In an alternate universe, where Karl-Anthony Towns stays in school and Kristaps Porzingis plays tennis, everyone in the NBA is drooling over Myles Turner of the Indiana Pacers right now.

On Monday, he humiliated LeBron James in a way maybe five or six human beings ever have. Two weeks ago, he dropped 31 points on the Golden State Warriors, and Indiana outscored the defending champs by one point in the 28 minutes Turner was on the floor. The next night, against DeMarcus Cousins and the Sacramento Kings, the rookie recorded an 11-point, six-rebound, five-block bonanza—the rare box score 19-year-old’s don’t post unless their name is Kevin Garnett, Dwight Howard, Chris Bosh, Amar’e Stoudemire, Andre Drummond, etc.

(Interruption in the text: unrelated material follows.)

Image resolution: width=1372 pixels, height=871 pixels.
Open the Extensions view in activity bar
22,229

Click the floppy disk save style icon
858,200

The Pacers lost all three of those games, but defeated the Atlanta Hawks in Turner’s first career start last Thursday. He scored 20 points and Indiana won by 19. This has the making of a special situation. Over his last 10 games, Turner is averaging 15.9 points, 6.6 rebounds and 2.6 blocks.

As the NBA’s sixth youngest player, the still-growing Turner is nearly seven-feet tall with a 7’4” wingspan (about an inch shorter than Dwight Howard and Anthony Davis). He runs like a scared horse, and is about as aggressive and antsy as you’d expect any teenager with limitless energy and physical ability to be. Watch him in transition and it’s impossible not to get giddy. He glides up and down the court, snatches lobs from mid-air and constantly places pressure on the other team.

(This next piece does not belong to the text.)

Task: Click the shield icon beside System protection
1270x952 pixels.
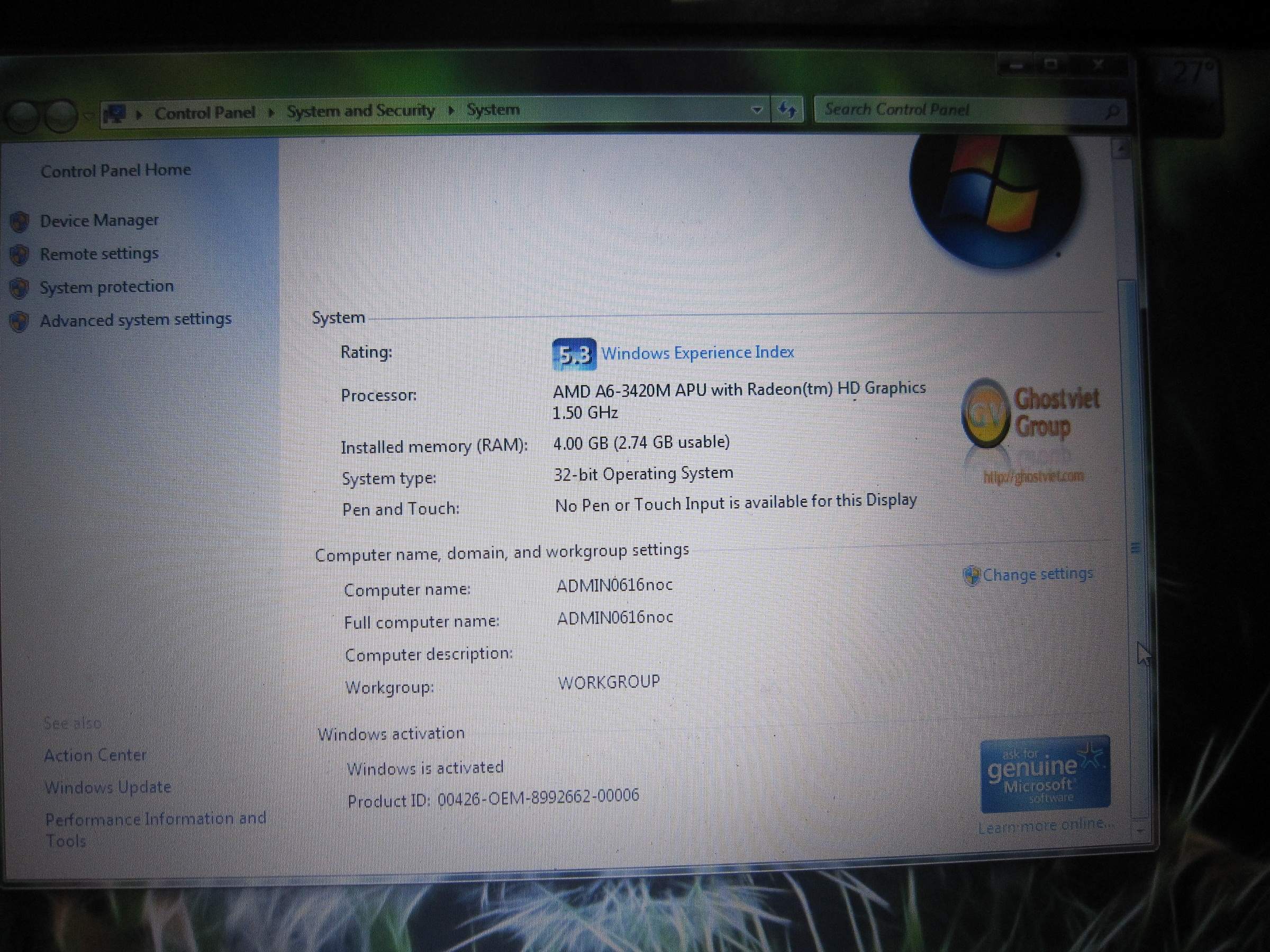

All the highlight-worthy blocks are sexy, but consistent effort caked over sound principles is a far more useful way to donate your time. Turner’s beginning to utilize verticality, and that’s great. Over the past couple weeks, he’s shown improvement peeling off his man to help at the rim.

But sometimes Turner has blinders on, and his eagerness to block a shot (instead of boxing out his own man) allows Indy’s opponent to feast on the offensive glass. The Pacers are an average defensive rebounding team when Turner’s off the court, but plummet to one of the worst units in the league with him activated. 

His rebounding isn’t there, and he’s yet to stretch his range behind the three-point line—zero makes on two attempts. But Turner’s unforeseen confidence has started to work in his favor from the mid-range, where he’s knocking down contested jumpers without hesitation. Nearly all his field goal attempts are either at the rim or in the deserted middle ground, and he’s well above league average from both spots. (Leave him open above the free-throw line and live to regret it.)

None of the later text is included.